> **Exercise prompt**: Please return every line from the entries that has the string "morte" in it.

⟨

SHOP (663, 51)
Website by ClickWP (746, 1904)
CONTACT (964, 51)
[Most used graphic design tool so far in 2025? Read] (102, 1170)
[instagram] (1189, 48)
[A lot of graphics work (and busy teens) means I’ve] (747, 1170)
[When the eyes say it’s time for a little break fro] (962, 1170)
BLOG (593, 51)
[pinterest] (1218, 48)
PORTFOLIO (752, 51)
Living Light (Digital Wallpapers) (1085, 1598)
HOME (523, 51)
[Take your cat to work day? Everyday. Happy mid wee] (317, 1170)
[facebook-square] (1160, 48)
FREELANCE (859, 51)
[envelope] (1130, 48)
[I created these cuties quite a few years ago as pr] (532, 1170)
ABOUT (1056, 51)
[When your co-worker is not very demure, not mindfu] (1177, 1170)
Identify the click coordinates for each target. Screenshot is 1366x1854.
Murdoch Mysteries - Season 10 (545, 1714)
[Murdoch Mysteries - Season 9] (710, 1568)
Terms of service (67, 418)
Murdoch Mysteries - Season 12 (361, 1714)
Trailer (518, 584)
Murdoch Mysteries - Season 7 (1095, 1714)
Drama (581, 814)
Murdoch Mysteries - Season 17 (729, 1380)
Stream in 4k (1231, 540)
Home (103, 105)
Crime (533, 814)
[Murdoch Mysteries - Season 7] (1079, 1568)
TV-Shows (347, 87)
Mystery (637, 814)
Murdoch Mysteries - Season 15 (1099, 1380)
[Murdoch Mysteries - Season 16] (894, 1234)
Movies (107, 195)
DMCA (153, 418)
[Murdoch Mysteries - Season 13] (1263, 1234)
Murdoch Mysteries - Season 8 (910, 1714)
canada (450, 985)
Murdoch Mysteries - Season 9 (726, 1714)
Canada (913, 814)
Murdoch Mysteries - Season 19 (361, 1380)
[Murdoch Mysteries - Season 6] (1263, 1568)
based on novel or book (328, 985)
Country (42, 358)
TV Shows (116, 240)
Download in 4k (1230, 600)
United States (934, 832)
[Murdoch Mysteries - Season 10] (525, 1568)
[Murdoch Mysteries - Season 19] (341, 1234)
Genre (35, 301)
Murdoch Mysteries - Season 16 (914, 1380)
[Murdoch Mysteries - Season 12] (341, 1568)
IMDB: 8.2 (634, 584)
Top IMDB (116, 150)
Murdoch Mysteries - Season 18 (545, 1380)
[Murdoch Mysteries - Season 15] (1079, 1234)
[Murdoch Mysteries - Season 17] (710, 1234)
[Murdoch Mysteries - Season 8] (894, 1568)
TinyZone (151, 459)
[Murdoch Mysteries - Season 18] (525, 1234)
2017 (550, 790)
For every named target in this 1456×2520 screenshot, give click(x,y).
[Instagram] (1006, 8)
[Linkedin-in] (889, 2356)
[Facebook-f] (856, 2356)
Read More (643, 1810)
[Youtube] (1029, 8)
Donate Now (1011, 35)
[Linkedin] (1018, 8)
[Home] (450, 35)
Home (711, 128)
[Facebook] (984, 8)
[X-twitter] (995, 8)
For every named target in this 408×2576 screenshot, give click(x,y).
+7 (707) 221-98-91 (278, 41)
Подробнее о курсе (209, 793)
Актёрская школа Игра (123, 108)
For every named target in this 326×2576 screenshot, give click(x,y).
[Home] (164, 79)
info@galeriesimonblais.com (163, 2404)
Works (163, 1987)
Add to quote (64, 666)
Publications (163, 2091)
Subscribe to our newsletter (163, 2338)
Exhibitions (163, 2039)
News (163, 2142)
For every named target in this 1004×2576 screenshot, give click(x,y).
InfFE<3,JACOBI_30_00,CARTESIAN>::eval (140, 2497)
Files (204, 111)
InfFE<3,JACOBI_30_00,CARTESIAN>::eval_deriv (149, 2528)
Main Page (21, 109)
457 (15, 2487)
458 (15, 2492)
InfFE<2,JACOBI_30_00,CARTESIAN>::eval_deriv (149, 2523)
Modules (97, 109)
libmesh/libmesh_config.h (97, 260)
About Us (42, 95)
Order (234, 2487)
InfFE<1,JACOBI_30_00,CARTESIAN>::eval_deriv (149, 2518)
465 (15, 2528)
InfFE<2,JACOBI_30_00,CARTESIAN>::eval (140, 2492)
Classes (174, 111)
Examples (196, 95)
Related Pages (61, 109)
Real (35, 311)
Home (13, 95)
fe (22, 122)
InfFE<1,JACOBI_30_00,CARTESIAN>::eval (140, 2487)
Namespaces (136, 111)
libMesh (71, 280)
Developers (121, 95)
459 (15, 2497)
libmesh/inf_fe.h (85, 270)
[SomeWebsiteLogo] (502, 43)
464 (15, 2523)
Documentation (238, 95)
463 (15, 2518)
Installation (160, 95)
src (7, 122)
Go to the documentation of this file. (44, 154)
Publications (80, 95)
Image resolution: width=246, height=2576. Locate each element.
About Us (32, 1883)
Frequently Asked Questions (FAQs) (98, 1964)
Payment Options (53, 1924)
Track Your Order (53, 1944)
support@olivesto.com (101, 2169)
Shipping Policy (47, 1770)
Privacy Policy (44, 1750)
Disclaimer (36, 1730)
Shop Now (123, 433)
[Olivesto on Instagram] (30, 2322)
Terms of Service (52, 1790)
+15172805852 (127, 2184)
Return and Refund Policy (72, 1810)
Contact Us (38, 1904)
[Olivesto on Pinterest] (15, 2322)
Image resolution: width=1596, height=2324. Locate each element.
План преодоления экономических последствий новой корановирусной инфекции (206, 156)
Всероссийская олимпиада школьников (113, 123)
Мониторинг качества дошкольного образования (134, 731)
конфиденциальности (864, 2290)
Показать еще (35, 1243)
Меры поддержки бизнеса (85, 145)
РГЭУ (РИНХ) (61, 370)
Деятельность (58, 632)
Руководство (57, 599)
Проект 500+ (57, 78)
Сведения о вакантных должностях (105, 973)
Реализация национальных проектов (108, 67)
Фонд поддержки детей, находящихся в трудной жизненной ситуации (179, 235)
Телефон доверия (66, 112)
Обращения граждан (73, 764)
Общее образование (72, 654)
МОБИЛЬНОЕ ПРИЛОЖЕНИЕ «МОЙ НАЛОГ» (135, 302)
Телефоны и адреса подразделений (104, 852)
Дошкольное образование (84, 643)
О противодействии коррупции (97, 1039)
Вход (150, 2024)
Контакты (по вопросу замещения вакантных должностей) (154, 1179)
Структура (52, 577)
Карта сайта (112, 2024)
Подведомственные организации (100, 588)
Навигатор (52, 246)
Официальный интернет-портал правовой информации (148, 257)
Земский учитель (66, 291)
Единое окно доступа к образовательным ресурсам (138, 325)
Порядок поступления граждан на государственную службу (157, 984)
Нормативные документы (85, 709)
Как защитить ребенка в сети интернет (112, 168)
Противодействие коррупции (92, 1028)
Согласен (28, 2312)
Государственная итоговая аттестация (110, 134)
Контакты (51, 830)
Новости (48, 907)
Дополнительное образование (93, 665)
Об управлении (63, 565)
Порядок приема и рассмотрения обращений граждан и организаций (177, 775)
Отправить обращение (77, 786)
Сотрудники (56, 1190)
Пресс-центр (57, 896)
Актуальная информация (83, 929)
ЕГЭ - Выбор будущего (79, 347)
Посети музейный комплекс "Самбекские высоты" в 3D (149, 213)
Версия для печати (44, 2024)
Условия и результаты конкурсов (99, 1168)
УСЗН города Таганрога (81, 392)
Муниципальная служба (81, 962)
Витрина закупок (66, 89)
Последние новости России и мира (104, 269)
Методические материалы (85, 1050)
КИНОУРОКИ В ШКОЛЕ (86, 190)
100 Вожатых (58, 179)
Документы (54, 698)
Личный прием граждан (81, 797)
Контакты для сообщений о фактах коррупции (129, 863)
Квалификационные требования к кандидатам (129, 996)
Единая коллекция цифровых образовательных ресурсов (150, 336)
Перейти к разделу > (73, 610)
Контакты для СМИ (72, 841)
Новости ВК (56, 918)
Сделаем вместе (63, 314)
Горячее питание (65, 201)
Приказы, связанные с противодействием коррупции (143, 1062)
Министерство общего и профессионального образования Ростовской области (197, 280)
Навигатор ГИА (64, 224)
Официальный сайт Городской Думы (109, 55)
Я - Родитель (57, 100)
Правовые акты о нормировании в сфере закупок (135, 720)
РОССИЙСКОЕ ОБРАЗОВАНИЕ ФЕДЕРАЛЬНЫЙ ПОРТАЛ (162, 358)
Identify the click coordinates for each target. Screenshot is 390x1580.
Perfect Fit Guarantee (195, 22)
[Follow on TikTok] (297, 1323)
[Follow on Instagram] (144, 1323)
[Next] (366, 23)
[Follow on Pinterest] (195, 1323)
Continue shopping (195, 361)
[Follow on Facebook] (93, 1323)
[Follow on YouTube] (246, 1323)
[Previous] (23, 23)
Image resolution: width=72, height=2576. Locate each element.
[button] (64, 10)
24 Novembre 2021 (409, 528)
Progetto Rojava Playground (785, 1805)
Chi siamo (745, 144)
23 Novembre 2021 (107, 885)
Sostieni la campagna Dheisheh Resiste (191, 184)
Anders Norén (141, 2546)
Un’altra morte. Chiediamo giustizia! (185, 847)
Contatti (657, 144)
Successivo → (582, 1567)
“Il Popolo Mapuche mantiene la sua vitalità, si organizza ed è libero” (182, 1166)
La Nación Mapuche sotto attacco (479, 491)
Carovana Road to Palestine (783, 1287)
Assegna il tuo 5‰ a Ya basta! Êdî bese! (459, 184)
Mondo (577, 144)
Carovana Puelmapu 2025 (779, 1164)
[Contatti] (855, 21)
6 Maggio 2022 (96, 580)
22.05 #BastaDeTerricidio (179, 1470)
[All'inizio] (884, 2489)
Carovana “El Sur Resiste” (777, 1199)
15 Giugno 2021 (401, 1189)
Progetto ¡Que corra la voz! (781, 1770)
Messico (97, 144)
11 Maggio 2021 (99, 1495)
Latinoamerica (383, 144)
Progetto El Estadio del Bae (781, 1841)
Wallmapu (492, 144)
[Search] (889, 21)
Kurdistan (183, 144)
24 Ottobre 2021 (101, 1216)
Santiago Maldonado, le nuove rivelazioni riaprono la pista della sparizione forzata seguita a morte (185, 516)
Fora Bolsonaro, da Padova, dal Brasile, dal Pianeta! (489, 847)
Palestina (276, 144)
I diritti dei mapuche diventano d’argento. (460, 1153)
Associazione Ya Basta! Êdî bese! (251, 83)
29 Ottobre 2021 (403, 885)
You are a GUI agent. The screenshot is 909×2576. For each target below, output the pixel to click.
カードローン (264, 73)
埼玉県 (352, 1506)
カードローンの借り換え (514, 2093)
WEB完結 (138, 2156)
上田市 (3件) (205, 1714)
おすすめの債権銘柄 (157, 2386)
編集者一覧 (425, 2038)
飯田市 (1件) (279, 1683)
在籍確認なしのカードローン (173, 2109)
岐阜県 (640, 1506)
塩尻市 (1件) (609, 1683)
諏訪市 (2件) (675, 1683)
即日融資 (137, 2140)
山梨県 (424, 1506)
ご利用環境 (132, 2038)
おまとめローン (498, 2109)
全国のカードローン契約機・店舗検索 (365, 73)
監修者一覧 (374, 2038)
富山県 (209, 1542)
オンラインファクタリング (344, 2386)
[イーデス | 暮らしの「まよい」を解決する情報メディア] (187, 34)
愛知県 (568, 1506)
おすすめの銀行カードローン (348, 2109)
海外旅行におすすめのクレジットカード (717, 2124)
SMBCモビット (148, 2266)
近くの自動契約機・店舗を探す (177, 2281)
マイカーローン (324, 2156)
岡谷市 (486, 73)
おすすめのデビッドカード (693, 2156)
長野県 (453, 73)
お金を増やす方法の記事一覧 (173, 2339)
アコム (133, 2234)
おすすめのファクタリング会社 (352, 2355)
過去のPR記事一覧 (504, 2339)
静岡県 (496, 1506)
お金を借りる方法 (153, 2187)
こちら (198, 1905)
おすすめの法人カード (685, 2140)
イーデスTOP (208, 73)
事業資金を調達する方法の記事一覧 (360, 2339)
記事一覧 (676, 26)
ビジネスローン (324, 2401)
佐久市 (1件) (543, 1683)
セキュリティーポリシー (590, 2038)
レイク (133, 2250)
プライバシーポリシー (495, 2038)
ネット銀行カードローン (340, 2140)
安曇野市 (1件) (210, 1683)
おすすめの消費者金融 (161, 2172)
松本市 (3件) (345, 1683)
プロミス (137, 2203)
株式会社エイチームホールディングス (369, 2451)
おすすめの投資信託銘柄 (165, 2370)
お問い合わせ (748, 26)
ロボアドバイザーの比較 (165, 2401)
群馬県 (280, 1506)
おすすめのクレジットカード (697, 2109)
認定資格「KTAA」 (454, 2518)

⟩

> **Task answer**:
Un’altra morte. Chiediamo giustizia! (185, 847)
Santiago Maldonado, le nuove rivelazioni riaprono la pista della sparizione forzata seguita a morte (185, 516)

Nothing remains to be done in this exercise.